**WHAT THE TASK ASKS:**
The result should be the lines from the one that contains "Pick Passport as the ID type" to the final line of the entries below, copied exactly and with no pictures.

**RECORDS TO USE:**

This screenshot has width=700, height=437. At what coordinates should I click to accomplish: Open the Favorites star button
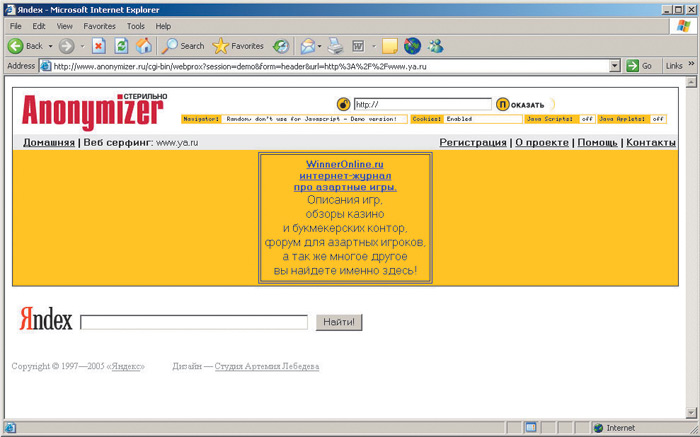(x=238, y=46)
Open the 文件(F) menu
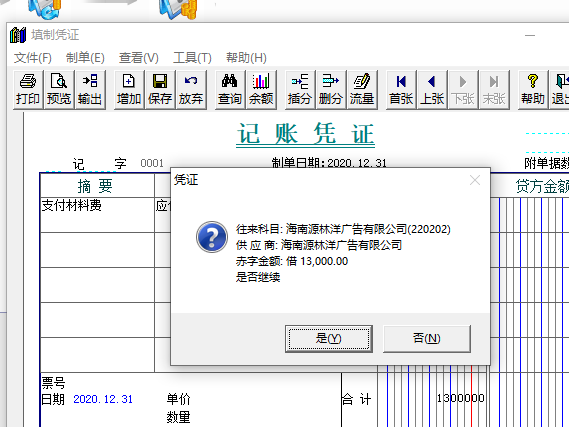The height and width of the screenshot is (427, 569). pos(33,58)
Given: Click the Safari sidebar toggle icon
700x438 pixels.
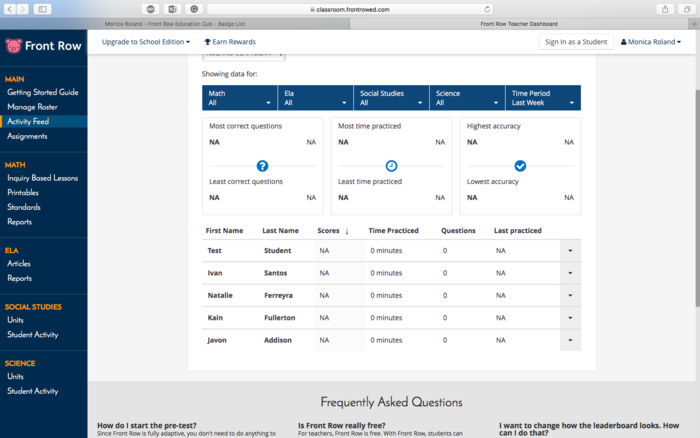Looking at the screenshot, I should coord(42,8).
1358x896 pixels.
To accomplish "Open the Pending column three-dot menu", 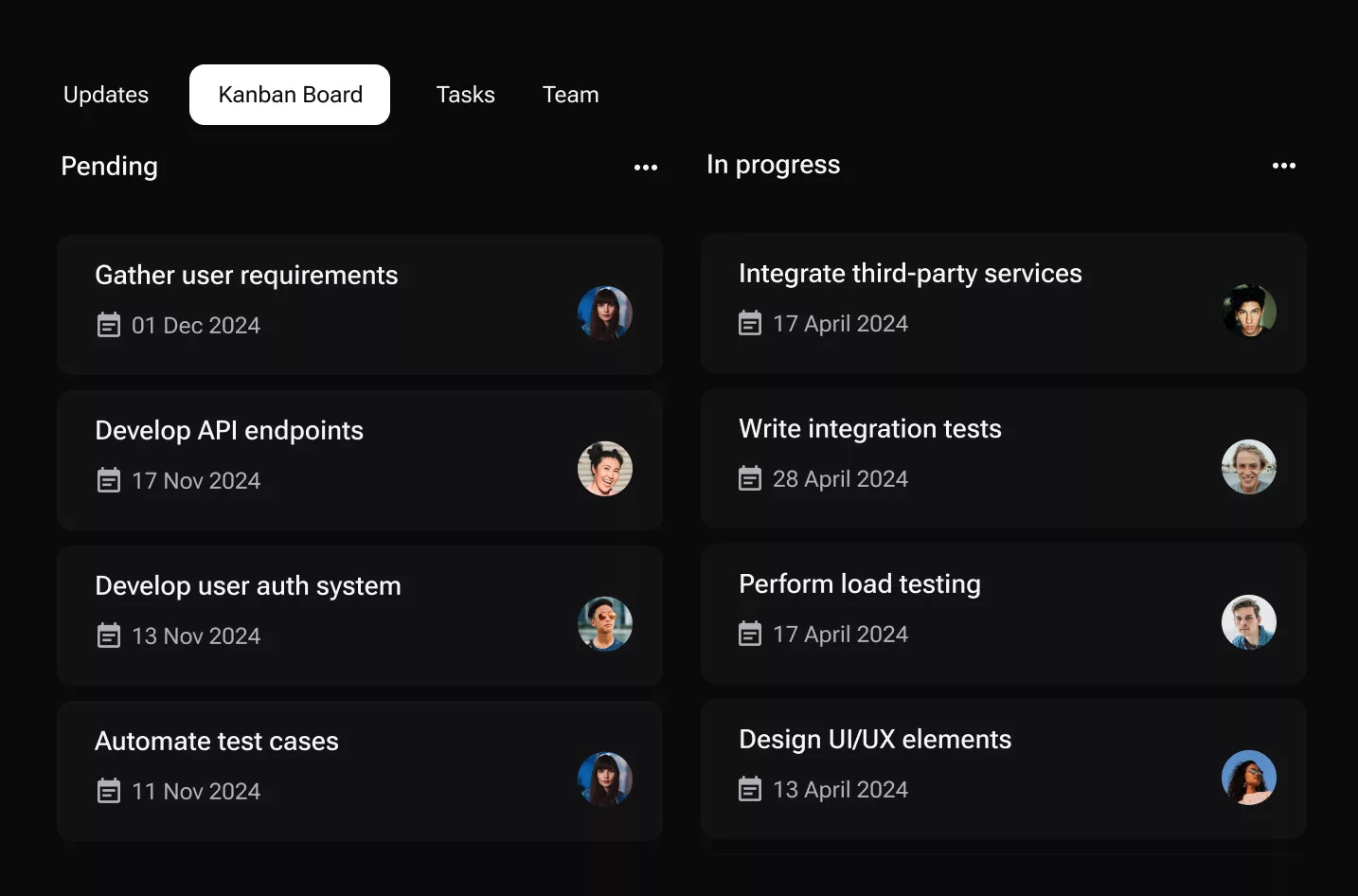I will [646, 167].
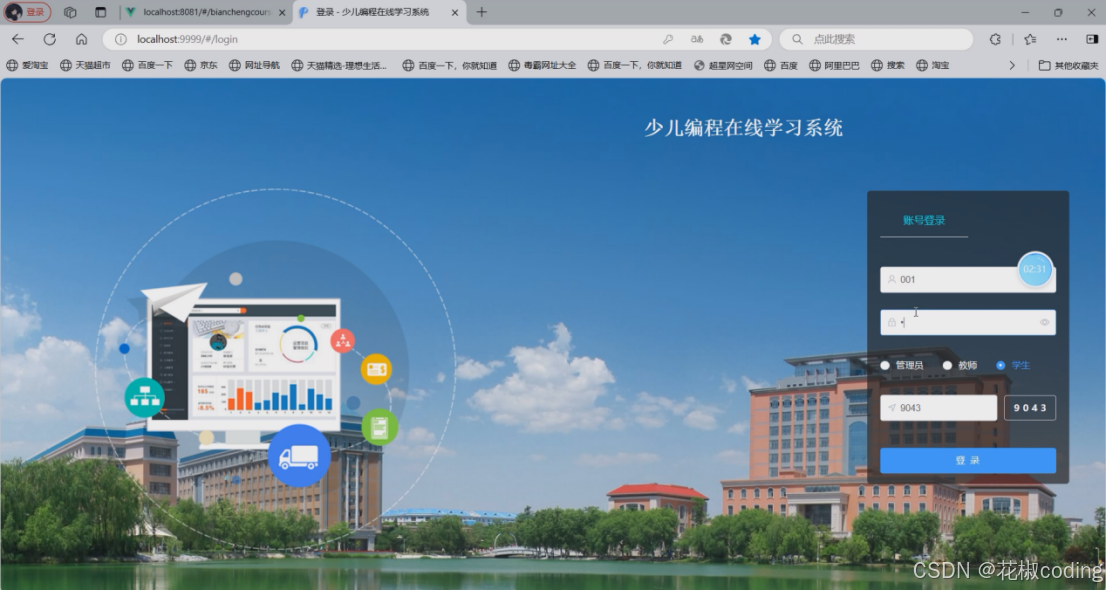Click the 02:31 countdown timer circle
Viewport: 1107px width, 591px height.
pos(1033,269)
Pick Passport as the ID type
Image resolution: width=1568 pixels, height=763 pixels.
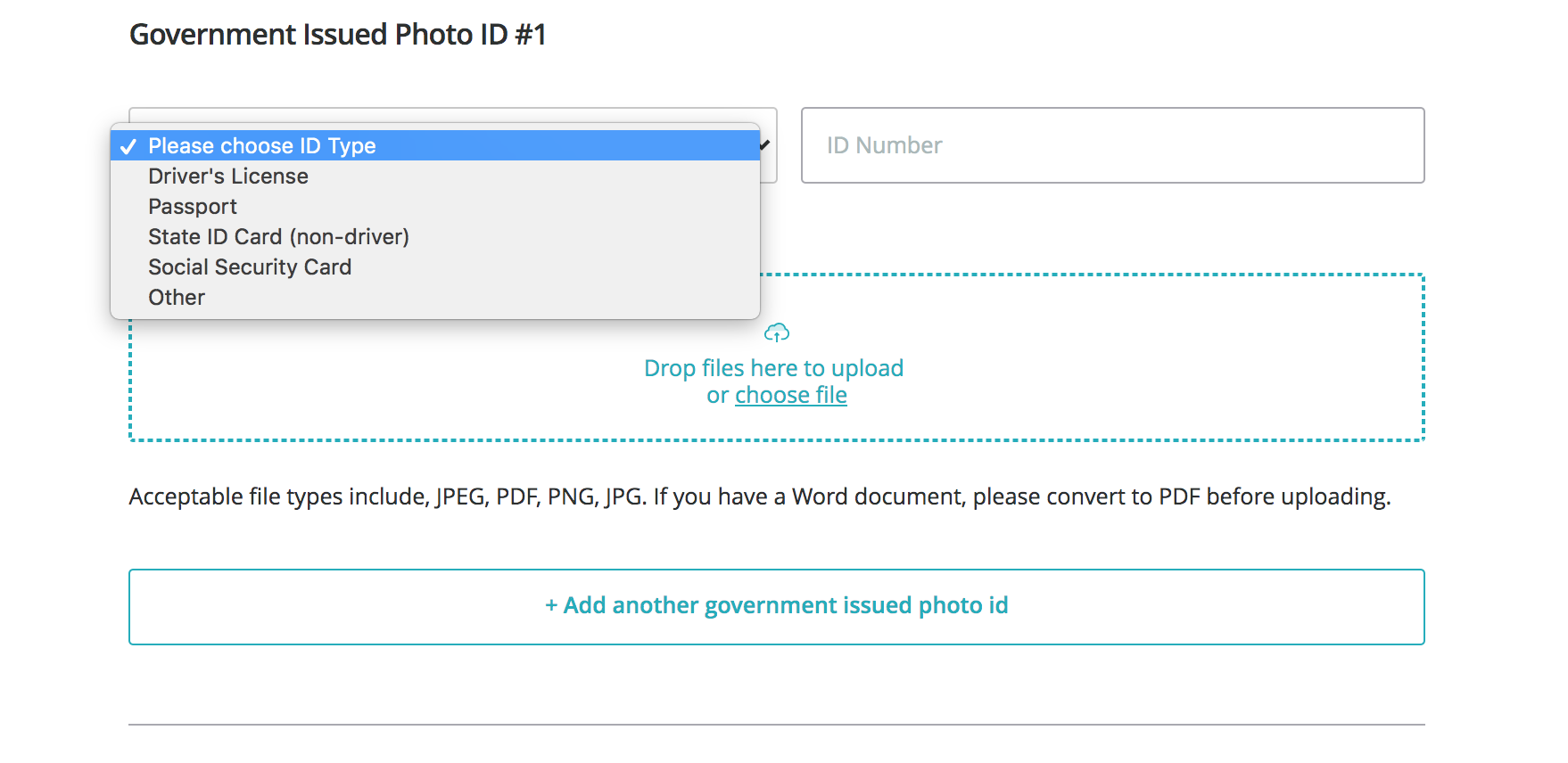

**TASK RESPONSE:**
Pick Passport as the ID type
Image resolution: width=1568 pixels, height=763 pixels.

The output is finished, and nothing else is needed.